Entries
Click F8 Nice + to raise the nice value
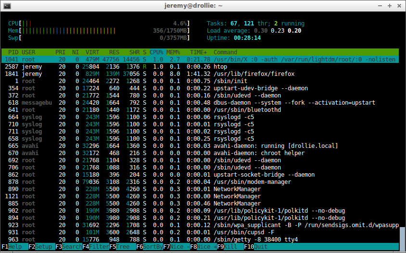pyautogui.click(x=203, y=247)
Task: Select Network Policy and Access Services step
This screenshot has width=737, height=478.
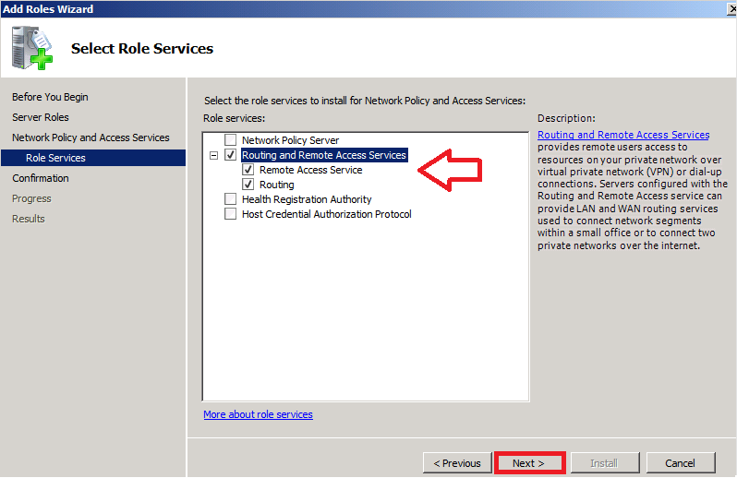Action: pos(91,137)
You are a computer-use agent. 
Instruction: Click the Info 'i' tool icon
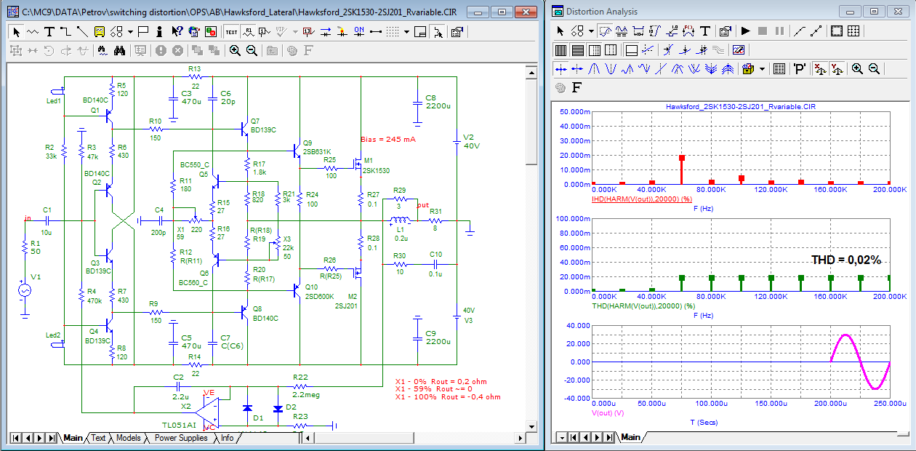pos(159,32)
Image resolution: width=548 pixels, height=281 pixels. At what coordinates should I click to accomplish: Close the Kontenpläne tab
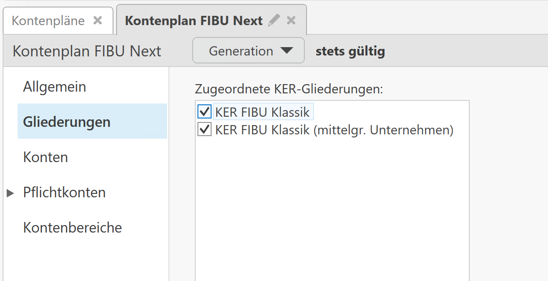pos(98,21)
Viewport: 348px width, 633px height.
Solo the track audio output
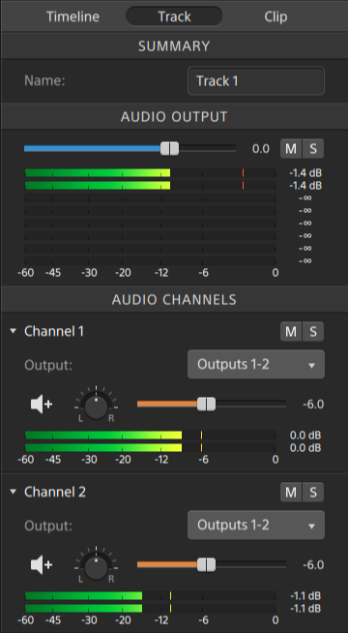[313, 149]
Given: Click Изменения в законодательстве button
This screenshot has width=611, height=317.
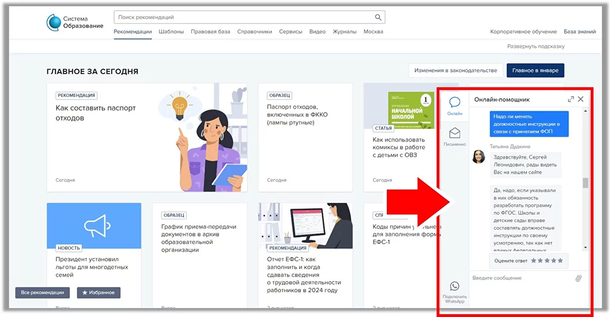Looking at the screenshot, I should click(455, 70).
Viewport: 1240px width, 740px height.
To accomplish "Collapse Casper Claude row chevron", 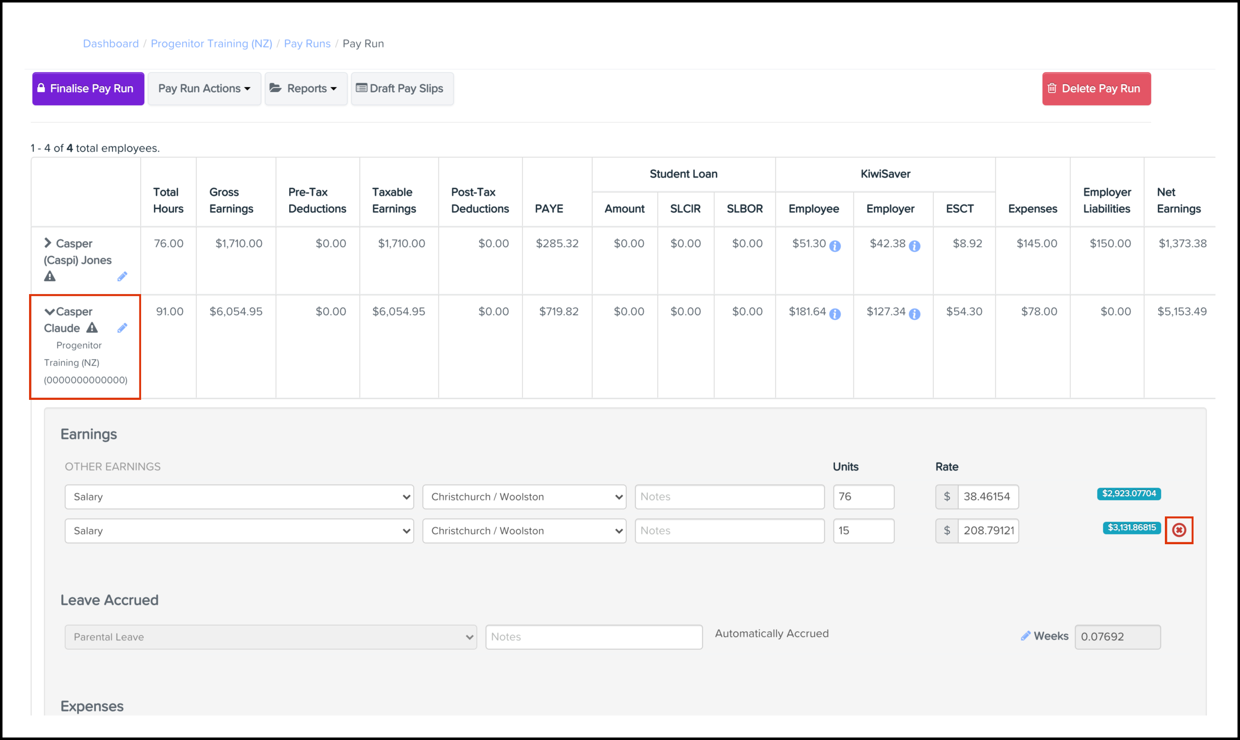I will (49, 312).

Exercise task
Copy the rows above again, from the first one up to and including the line with "Looking at the". Leave out the pictures.

Worked answer
Click F8 Nice + to raise the nice value
pyautogui.click(x=203, y=247)
Task: Select Network Policy and Access Services step
This screenshot has width=737, height=478.
Action: pos(91,137)
You are a computer-use agent. 
Instruction: Click the Info 'i' tool icon
pos(159,32)
Image resolution: width=548 pixels, height=281 pixels. At what coordinates should I click to accomplish: Close the Kontenpläne tab
pos(98,21)
Viewport: 348px width, 633px height.
Solo the track audio output
[313, 149]
Given: Click Изменения в законодательстве button
This screenshot has width=611, height=317.
Looking at the screenshot, I should click(455, 70).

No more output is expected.